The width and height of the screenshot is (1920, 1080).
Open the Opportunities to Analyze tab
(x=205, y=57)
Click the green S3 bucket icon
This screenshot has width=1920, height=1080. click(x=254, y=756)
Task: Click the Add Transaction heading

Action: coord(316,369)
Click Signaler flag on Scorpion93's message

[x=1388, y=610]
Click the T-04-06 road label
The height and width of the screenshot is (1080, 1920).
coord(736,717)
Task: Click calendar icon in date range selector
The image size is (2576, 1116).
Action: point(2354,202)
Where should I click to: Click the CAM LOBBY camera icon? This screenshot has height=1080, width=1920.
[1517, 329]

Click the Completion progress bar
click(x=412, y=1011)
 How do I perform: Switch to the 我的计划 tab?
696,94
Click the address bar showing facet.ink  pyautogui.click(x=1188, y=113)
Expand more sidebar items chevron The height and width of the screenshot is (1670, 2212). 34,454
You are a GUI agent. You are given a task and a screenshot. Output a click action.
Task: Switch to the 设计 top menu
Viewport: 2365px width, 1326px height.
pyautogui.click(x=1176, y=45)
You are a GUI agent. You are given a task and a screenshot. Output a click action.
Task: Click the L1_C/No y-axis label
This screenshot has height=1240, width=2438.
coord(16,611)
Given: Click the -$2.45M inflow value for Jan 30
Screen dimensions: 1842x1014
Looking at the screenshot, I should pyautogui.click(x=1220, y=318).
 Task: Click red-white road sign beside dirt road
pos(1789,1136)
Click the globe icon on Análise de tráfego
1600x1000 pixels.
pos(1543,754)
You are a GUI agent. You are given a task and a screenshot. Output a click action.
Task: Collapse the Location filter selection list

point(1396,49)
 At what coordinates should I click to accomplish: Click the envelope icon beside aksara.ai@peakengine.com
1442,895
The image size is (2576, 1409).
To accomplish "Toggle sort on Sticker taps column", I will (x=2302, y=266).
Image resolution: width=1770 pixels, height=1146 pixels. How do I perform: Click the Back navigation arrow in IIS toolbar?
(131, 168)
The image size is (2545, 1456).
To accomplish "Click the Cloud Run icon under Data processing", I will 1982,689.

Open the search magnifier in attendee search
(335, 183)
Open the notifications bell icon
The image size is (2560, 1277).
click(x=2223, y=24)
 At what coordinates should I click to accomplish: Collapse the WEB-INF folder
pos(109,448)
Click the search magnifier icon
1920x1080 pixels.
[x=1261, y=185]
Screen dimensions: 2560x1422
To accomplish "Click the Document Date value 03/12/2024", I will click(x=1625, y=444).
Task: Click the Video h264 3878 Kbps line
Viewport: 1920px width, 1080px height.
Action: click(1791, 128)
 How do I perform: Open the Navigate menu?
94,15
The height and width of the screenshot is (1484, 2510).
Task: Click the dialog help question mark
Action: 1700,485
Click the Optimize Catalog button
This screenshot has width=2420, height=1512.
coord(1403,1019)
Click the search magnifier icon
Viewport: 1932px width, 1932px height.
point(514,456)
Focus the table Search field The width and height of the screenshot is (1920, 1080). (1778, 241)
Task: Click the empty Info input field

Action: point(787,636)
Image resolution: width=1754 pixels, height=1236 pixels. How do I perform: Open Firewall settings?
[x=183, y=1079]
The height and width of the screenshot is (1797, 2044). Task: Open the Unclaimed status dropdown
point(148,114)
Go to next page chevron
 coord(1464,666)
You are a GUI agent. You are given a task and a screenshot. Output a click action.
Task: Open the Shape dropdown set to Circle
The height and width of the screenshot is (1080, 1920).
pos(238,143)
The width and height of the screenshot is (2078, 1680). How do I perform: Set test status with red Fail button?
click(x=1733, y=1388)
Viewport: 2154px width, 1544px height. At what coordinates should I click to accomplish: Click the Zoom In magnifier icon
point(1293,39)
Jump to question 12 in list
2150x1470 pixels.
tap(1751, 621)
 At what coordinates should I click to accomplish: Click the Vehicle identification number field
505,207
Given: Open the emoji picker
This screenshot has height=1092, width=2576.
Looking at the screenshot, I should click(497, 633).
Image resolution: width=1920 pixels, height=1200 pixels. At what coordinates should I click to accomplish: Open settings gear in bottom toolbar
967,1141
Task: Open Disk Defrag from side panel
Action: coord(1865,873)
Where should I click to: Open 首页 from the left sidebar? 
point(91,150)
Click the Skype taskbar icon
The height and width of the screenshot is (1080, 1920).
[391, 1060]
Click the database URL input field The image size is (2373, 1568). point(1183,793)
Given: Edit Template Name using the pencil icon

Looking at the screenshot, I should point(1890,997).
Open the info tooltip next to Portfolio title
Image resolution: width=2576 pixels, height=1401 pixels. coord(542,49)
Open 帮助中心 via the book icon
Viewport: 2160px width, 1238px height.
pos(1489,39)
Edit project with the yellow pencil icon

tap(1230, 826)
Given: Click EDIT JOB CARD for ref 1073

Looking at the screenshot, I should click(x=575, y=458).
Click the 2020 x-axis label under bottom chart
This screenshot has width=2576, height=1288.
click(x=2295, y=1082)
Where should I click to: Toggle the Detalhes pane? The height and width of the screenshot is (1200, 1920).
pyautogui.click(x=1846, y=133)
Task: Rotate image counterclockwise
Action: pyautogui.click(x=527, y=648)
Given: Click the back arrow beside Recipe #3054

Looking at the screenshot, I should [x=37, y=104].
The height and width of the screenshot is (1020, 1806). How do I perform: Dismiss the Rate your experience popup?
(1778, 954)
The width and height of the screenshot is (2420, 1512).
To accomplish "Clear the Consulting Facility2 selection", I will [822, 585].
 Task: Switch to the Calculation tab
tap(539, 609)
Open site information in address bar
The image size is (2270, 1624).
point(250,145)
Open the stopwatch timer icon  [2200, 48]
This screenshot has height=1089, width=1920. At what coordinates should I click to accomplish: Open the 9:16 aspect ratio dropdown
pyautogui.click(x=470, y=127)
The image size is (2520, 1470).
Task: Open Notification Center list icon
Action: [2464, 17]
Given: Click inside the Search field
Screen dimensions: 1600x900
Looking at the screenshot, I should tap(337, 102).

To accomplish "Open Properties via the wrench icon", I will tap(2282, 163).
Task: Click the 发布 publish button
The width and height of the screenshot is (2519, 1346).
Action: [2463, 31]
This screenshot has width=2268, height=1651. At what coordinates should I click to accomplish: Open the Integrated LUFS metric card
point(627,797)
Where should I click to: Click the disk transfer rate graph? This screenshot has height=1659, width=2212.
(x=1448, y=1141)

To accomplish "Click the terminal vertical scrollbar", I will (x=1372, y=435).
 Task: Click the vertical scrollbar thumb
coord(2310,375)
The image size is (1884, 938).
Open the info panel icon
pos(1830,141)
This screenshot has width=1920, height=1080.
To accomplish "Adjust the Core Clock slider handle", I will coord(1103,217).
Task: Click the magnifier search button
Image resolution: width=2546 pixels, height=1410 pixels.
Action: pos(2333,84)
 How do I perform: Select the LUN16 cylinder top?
------------------------------------------------------------------------
* _Instructions to follow_:
Give back the material exactly as it is shown above.

* _Written reply_:
The width and height of the screenshot is (1920, 1080).
Open the Opportunities to Analyze tab
(x=205, y=57)
Click the green S3 bucket icon
This screenshot has width=1920, height=1080. click(x=254, y=756)
Task: Click the Add Transaction heading

Action: coord(316,369)
Click Signaler flag on Scorpion93's message

[x=1388, y=610]
Click the T-04-06 road label
The height and width of the screenshot is (1080, 1920).
coord(736,717)
Task: Click calendar icon in date range selector
The image size is (2576, 1116).
Action: point(2354,202)
Where should I click to: Click the CAM LOBBY camera icon? This screenshot has height=1080, width=1920.
[1517, 329]

Click the Completion progress bar
click(x=412, y=1011)
 How do I perform: Switch to the 我的计划 tab?
696,94
Click the address bar showing facet.ink  pyautogui.click(x=1188, y=113)
Expand more sidebar items chevron The height and width of the screenshot is (1670, 2212). 34,454
You are a GUI agent. You are given a task and a screenshot. Output a click action.
Task: Switch to the 设计 top menu
Viewport: 2365px width, 1326px height.
pyautogui.click(x=1176, y=45)
You are a GUI agent. You are given a task and a screenshot. Output a click action.
Task: Click the L1_C/No y-axis label
This screenshot has height=1240, width=2438.
coord(16,611)
Given: Click the -$2.45M inflow value for Jan 30
Screen dimensions: 1842x1014
Looking at the screenshot, I should pyautogui.click(x=1220, y=318).
 Task: Click red-white road sign beside dirt road
pos(1789,1136)
Click the globe icon on Análise de tráfego
1600x1000 pixels.
pos(1543,754)
You are a GUI agent. You are given a task and a screenshot. Output a click action.
Task: Collapse the Location filter selection list

point(1396,49)
 At what coordinates should I click to accomplish: Click the envelope icon beside aksara.ai@peakengine.com
1442,895
The image size is (2576, 1409).
To accomplish "Toggle sort on Sticker taps column", I will (x=2302, y=266).
Image resolution: width=1770 pixels, height=1146 pixels. How do I perform: Click the Back navigation arrow in IIS toolbar?
(131, 168)
The image size is (2545, 1456).
To accomplish "Click the Cloud Run icon under Data processing", I will 1982,689.

Open the search magnifier in attendee search
(335, 183)
Open the notifications bell icon
The image size is (2560, 1277).
click(x=2223, y=24)
 At what coordinates should I click to accomplish: Collapse the WEB-INF folder
pos(109,448)
Click the search magnifier icon
1920x1080 pixels.
[x=1261, y=185]
Screen dimensions: 2560x1422
To accomplish "Click the Document Date value 03/12/2024", I will click(x=1625, y=444).
Task: Click the Video h264 3878 Kbps line
Viewport: 1920px width, 1080px height.
Action: click(1791, 128)
 How do I perform: Open the Navigate menu?
94,15
The height and width of the screenshot is (1484, 2510).
Task: Click the dialog help question mark
Action: 1700,485
Click the Optimize Catalog button
This screenshot has width=2420, height=1512.
coord(1403,1019)
Click the search magnifier icon
Viewport: 1932px width, 1932px height.
point(514,456)
Focus the table Search field The width and height of the screenshot is (1920, 1080). (1778, 241)
Task: Click the empty Info input field

Action: point(787,636)
Image resolution: width=1754 pixels, height=1236 pixels. How do I perform: Open Firewall settings?
[x=183, y=1079]
The height and width of the screenshot is (1797, 2044). Task: Open the Unclaimed status dropdown
point(148,114)
Go to next page chevron
 coord(1464,666)
You are a GUI agent. You are given a task and a screenshot. Output a click action.
Task: Open the Shape dropdown set to Circle
The height and width of the screenshot is (1080, 1920).
pos(238,143)
The width and height of the screenshot is (2078, 1680). How do I perform: Set test status with red Fail button?
click(x=1733, y=1388)
Viewport: 2154px width, 1544px height. At what coordinates should I click to accomplish: Click the Zoom In magnifier icon
point(1293,39)
Jump to question 12 in list
2150x1470 pixels.
tap(1751, 621)
 At what coordinates should I click to accomplish: Click the Vehicle identification number field
505,207
Given: Open the emoji picker
This screenshot has height=1092, width=2576.
Looking at the screenshot, I should click(497, 633).
Image resolution: width=1920 pixels, height=1200 pixels. At what coordinates should I click to accomplish: Open settings gear in bottom toolbar
967,1141
Task: Open Disk Defrag from side panel
Action: coord(1865,873)
Where should I click to: Open 首页 from the left sidebar? 
point(91,150)
Click the Skype taskbar icon
The height and width of the screenshot is (1080, 1920).
[391, 1060]
Click the database URL input field The image size is (2373, 1568). point(1183,793)
Given: Edit Template Name using the pencil icon

Looking at the screenshot, I should point(1890,997).
Open the info tooltip next to Portfolio title
Image resolution: width=2576 pixels, height=1401 pixels. coord(542,49)
Open 帮助中心 via the book icon
Viewport: 2160px width, 1238px height.
pos(1489,39)
Edit project with the yellow pencil icon

tap(1230, 826)
Given: Click EDIT JOB CARD for ref 1073

Looking at the screenshot, I should click(x=575, y=458).
Click the 2020 x-axis label under bottom chart
This screenshot has width=2576, height=1288.
click(x=2295, y=1082)
Where should I click to: Toggle the Detalhes pane? The height and width of the screenshot is (1200, 1920).
pyautogui.click(x=1846, y=133)
Task: Rotate image counterclockwise
Action: pyautogui.click(x=527, y=648)
Given: Click the back arrow beside Recipe #3054

Looking at the screenshot, I should [x=37, y=104].
The height and width of the screenshot is (1020, 1806). How do I perform: Dismiss the Rate your experience popup?
(1778, 954)
The width and height of the screenshot is (2420, 1512).
To accomplish "Clear the Consulting Facility2 selection", I will [822, 585].
 Task: Switch to the Calculation tab
tap(539, 609)
Open site information in address bar
The image size is (2270, 1624).
point(250,145)
Open the stopwatch timer icon  [2200, 48]
This screenshot has height=1089, width=1920. At what coordinates should I click to accomplish: Open the 9:16 aspect ratio dropdown
pyautogui.click(x=470, y=127)
The image size is (2520, 1470).
Task: Open Notification Center list icon
Action: [2464, 17]
Given: Click inside the Search field
Screen dimensions: 1600x900
Looking at the screenshot, I should tap(337, 102).

To accomplish "Open Properties via the wrench icon", I will tap(2282, 163).
Task: Click the 发布 publish button
The width and height of the screenshot is (2519, 1346).
Action: [2463, 31]
This screenshot has width=2268, height=1651. At what coordinates should I click to accomplish: Open the Integrated LUFS metric card
point(627,797)
Where should I click to: Click the disk transfer rate graph? This screenshot has height=1659, width=2212.
(x=1448, y=1141)

To accomplish "Click the terminal vertical scrollbar", I will (x=1372, y=435).
 Task: Click the vertical scrollbar thumb
coord(2310,375)
The image size is (1884, 938).
Open the info panel icon
pos(1830,141)
This screenshot has width=1920, height=1080.
To accomplish "Adjust the Core Clock slider handle", I will coord(1103,217).
Task: Click the magnifier search button
Image resolution: width=2546 pixels, height=1410 pixels.
Action: pos(2333,84)
 How do I perform: Select the LUN16 cylinder top?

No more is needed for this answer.